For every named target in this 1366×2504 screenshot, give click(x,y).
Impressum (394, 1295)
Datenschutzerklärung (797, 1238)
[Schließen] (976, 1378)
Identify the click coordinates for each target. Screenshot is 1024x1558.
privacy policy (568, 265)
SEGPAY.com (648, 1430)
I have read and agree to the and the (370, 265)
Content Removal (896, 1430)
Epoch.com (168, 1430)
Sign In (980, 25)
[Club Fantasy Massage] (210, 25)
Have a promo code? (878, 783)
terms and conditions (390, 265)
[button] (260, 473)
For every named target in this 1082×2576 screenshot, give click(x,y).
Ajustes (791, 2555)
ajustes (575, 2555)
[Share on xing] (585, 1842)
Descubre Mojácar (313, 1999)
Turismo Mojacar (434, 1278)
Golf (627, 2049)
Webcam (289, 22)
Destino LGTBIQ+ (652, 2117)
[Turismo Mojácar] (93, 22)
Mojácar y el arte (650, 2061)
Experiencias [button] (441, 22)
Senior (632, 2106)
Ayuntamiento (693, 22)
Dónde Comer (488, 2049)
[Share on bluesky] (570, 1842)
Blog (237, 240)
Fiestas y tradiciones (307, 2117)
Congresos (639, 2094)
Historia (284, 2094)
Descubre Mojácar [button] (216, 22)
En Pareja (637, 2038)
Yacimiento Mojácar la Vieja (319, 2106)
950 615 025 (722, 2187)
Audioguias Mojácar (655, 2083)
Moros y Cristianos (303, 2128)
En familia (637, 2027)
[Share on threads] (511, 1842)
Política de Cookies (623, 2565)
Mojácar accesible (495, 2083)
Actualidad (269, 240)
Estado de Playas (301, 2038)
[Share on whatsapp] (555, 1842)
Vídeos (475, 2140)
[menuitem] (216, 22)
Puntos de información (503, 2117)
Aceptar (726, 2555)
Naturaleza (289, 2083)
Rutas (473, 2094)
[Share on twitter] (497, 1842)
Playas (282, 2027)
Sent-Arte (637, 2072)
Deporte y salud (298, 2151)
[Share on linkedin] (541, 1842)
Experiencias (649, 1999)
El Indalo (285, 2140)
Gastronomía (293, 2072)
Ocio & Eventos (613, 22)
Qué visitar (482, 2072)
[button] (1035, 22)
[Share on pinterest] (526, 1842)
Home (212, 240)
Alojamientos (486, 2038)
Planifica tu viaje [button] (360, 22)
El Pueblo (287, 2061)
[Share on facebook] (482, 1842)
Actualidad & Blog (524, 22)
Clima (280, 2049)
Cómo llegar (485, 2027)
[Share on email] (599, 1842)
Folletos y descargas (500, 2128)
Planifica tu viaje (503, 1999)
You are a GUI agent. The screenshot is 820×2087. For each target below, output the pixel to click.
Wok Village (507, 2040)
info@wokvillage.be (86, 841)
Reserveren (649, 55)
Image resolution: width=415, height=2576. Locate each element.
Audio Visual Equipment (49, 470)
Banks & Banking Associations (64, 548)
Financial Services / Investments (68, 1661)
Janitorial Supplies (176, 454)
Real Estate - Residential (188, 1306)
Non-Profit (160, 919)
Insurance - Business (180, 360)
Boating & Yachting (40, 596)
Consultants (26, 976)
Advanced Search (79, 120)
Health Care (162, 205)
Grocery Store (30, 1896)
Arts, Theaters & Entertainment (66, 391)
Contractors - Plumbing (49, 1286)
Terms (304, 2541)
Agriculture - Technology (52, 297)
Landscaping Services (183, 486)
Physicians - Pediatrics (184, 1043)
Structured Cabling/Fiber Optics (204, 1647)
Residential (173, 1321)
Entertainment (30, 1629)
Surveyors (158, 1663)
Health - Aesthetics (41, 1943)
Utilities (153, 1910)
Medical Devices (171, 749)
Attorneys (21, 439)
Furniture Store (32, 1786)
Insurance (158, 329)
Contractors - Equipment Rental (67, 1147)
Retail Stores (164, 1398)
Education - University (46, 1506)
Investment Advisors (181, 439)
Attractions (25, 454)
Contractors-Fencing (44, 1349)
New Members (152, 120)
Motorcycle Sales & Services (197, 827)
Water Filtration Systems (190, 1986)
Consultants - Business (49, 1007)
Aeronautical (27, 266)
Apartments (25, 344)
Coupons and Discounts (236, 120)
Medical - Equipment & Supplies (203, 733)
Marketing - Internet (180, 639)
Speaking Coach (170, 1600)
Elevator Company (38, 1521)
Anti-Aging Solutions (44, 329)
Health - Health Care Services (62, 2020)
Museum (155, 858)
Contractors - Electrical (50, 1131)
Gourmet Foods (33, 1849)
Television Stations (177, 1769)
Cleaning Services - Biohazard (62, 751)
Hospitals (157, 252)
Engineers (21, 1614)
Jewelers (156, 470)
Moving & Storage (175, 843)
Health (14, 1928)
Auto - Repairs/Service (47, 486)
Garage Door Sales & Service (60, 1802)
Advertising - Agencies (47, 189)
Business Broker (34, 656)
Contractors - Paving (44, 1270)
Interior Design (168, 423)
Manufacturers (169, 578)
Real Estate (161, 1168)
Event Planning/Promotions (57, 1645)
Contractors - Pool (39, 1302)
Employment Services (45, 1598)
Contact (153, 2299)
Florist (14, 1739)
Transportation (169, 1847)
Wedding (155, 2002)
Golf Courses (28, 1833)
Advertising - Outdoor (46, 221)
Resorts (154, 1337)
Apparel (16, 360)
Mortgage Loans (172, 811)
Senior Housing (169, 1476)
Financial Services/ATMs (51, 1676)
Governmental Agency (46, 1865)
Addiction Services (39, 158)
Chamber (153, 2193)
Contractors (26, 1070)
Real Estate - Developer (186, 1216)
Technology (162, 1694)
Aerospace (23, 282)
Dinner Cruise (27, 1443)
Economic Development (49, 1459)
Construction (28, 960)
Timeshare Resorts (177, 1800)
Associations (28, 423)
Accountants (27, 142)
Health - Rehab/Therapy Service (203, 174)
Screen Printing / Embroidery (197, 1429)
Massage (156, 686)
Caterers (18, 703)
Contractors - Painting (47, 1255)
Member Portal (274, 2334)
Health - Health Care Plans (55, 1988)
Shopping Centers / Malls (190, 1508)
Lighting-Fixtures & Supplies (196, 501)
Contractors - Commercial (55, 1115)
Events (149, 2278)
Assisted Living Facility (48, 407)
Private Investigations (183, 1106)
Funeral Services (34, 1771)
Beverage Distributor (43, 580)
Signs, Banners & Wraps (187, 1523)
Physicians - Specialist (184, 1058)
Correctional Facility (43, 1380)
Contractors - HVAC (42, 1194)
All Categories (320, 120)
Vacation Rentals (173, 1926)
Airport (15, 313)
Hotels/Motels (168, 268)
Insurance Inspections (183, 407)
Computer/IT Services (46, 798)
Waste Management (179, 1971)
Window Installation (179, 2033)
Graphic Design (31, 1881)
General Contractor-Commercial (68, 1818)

▶ What the task requires
Where a line in the entries holds "Mojácar", copy that line.

▶ Task answer
Descubre Mojácar (313, 1999)
[Turismo Mojácar] (93, 22)
Mojácar y el arte (650, 2061)
Descubre Mojácar [button] (216, 22)
Yacimiento Mojácar la Vieja (319, 2106)
Audioguias Mojácar (655, 2083)
Mojácar accesible (495, 2083)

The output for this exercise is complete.